A very simple version of simulation is in cooperative coordination games, such as the Stag Hunt. For a slightly more sophisticated example, consider the Cross Game: each player chooses Left, Right, Top, Bottom, or Middle. If they both choose the same square, they get reward 1; else, reward 0. I like this model because it's easy to tweak in interesting ways, by changing the symmetry of the actions and introducing asymmetry in the rewards. You can introduce penalties for guessing wrong, or penalties for choosing the obvious Schelling point. What's 'correct' might depend a lot on what the players know about each other's mental structure, or what they think is deducible from first principles. What if the game is to choose a 5-digit decimal between .00001 and .99999, not inclusive? As with all things, this leads back to Solomonoff Induction, which relates to some neat ideas. And it's also pretty fun to think about humans rather than algorithms playing these games, though I make no claim that it's especially useful.
Head Games
At the extreme, of course, you get worlds with simulations of the agent. The simple end of this is Newcomb's problem. Functional Decision Theory is an attempt to deal with this, and I think it makes sense, but apparently it's not as concretely specified as traditional decision theorists would like. Not sure what the gaps are there, but that's an obvious place to look for deep conceptual difficulties/needs.

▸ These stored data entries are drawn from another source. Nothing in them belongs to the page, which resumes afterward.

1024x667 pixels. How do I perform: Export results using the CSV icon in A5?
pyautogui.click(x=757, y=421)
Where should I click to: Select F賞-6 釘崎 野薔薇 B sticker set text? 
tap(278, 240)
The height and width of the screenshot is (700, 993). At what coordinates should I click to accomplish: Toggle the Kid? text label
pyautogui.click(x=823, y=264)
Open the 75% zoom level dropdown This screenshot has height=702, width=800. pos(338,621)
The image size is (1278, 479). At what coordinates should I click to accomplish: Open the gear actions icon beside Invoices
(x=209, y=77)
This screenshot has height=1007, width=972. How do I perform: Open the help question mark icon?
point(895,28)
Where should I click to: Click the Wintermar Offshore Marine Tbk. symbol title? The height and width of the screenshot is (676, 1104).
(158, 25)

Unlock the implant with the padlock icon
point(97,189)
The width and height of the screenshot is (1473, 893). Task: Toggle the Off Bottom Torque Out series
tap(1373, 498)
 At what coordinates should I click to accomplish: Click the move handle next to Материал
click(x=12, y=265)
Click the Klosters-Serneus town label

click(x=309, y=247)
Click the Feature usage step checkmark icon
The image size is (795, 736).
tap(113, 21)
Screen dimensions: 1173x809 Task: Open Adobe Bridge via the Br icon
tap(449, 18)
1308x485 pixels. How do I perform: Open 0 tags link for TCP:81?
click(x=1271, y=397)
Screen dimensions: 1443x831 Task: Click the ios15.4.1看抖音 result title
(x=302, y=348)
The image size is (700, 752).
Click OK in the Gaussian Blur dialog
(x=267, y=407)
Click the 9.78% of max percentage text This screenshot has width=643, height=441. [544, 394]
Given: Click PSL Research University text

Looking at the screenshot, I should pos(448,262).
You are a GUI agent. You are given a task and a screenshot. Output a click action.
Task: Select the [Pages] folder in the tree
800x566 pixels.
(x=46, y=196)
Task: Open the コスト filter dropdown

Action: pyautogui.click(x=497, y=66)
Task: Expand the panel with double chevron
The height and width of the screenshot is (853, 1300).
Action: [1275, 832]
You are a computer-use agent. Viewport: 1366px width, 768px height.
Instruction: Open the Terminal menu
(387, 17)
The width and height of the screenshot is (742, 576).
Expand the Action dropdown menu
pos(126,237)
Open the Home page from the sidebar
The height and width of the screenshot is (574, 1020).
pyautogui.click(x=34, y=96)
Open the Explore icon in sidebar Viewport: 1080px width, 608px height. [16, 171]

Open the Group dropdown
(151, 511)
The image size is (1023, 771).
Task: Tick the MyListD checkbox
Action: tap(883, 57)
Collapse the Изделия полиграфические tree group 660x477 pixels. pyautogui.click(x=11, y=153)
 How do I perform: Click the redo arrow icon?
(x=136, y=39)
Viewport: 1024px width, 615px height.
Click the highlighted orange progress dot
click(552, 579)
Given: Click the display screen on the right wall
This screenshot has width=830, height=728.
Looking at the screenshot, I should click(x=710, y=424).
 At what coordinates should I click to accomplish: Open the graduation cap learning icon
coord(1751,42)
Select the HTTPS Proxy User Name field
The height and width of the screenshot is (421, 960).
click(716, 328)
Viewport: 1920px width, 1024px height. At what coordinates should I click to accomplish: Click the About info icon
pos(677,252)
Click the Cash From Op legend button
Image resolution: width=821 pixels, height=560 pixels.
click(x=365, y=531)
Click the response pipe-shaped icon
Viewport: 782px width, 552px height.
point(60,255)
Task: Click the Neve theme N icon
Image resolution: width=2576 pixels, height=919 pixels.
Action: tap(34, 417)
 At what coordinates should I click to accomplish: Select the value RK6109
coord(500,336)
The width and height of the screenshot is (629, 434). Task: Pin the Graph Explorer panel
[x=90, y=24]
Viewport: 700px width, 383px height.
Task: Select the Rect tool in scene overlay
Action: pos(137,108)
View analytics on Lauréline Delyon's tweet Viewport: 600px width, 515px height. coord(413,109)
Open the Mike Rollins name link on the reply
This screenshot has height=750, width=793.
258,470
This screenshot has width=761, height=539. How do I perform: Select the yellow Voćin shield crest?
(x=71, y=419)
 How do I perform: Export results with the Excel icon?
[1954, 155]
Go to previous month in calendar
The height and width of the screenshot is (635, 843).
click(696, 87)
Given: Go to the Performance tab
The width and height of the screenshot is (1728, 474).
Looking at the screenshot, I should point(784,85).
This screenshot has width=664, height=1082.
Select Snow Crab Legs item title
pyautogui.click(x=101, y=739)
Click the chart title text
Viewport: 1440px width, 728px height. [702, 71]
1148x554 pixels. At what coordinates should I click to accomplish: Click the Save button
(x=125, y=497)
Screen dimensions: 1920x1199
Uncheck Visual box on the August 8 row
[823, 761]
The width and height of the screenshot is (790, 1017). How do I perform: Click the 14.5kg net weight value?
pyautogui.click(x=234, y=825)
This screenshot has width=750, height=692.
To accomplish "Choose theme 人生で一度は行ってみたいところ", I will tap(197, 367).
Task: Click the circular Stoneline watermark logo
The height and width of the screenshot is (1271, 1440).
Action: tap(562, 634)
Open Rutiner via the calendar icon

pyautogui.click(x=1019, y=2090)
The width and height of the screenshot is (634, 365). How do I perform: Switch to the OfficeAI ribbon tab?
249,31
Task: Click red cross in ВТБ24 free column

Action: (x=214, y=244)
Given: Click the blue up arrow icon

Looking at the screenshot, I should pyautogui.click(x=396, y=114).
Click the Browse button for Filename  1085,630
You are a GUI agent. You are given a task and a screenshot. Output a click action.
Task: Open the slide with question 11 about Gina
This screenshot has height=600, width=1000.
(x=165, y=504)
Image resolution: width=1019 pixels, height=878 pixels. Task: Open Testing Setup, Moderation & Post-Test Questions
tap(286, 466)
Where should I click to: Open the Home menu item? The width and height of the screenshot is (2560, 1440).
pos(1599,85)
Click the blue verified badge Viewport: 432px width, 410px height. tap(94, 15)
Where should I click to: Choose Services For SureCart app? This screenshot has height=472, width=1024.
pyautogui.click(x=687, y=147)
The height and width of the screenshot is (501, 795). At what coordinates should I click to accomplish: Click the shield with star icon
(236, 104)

Before that point, though, there's a lot of fun, meaty stuff with regards to co-simulation. I'm no expert, but my sense is that this stuff is quite difficult to handle analytically, since you can't use your clean optimization tools as easily. A lot can depend on the precise level of the agent's ability to simulate the opponents, and vice-versa. One neat post is Scott Garrabrant on The Prisoners' Dilemma With Modeling Costs. It seems like the literature on bounded rationality and the like would be useful here. Anecdotally, it seems like a lot of rationalist advice for humans rests on tools that assume arbitrary computing power and world-knowledge (Solomonoff Induction, Bayes, expected-utility-maximization); that might lead us pretty far astray, so it would be nice to have tools for bounded agents. That notion seems to be at the heart of the Embedded Agency post.